WHAT TO PRODUCE: Find the word "данных" in the listing; pull out each line holding it.

==*==

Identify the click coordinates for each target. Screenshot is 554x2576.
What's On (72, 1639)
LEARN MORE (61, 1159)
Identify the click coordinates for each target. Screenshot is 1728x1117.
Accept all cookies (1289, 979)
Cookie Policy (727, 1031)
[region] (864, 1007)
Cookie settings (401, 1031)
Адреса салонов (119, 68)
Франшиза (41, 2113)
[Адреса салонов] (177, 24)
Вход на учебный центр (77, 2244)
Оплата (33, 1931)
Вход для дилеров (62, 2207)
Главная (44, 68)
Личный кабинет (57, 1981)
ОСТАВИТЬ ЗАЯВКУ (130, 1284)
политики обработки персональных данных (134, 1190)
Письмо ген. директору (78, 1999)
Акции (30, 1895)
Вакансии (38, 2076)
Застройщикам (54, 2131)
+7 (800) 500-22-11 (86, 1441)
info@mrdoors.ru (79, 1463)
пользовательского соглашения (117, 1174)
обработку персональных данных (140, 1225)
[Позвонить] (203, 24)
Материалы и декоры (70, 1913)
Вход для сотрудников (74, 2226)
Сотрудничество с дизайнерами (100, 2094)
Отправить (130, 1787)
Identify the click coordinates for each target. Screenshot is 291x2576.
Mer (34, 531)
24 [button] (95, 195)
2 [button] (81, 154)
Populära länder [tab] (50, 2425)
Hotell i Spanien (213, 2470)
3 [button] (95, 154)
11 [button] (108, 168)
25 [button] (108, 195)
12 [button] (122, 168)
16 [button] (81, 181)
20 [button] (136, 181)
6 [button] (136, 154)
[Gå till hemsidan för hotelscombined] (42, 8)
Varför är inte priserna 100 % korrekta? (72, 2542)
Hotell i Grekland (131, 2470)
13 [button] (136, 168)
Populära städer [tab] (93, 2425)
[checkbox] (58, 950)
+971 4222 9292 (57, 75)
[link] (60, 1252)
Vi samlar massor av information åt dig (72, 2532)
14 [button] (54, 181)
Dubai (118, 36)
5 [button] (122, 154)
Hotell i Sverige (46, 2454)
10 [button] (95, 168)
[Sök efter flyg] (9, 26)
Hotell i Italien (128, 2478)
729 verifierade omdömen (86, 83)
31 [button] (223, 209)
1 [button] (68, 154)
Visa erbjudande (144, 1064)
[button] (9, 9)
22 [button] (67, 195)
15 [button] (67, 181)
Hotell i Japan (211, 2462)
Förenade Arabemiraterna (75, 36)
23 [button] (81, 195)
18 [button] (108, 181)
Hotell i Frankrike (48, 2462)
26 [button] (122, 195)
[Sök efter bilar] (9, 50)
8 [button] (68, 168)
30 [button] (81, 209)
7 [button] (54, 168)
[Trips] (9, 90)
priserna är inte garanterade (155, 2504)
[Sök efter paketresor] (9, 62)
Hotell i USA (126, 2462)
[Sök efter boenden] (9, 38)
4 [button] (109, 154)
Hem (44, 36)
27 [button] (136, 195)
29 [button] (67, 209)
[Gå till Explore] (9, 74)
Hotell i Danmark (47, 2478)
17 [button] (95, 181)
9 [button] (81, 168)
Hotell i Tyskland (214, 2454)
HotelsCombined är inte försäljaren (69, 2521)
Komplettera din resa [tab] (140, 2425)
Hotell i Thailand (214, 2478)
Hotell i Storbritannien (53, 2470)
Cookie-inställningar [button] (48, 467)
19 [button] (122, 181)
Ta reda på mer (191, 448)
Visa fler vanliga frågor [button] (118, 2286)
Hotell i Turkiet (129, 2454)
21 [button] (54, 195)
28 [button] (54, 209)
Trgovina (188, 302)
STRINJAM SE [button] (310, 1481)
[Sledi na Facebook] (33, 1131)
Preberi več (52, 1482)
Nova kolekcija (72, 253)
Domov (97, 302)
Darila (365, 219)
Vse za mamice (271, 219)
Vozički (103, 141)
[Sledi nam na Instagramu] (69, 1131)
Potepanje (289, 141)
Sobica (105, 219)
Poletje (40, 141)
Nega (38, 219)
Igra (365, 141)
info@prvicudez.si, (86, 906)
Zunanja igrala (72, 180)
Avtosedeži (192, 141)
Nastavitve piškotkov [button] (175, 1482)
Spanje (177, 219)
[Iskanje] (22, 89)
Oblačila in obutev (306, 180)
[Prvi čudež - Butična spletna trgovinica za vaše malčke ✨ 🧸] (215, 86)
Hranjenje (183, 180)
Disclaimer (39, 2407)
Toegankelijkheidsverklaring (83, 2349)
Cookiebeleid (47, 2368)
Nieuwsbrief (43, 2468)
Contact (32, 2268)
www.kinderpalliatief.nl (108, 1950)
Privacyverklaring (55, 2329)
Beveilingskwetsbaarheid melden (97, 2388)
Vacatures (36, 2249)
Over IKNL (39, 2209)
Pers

==*==

ANSWER FOR THE TASK:
политики обработки персональных данных (134, 1190)
обработку персональных данных (140, 1225)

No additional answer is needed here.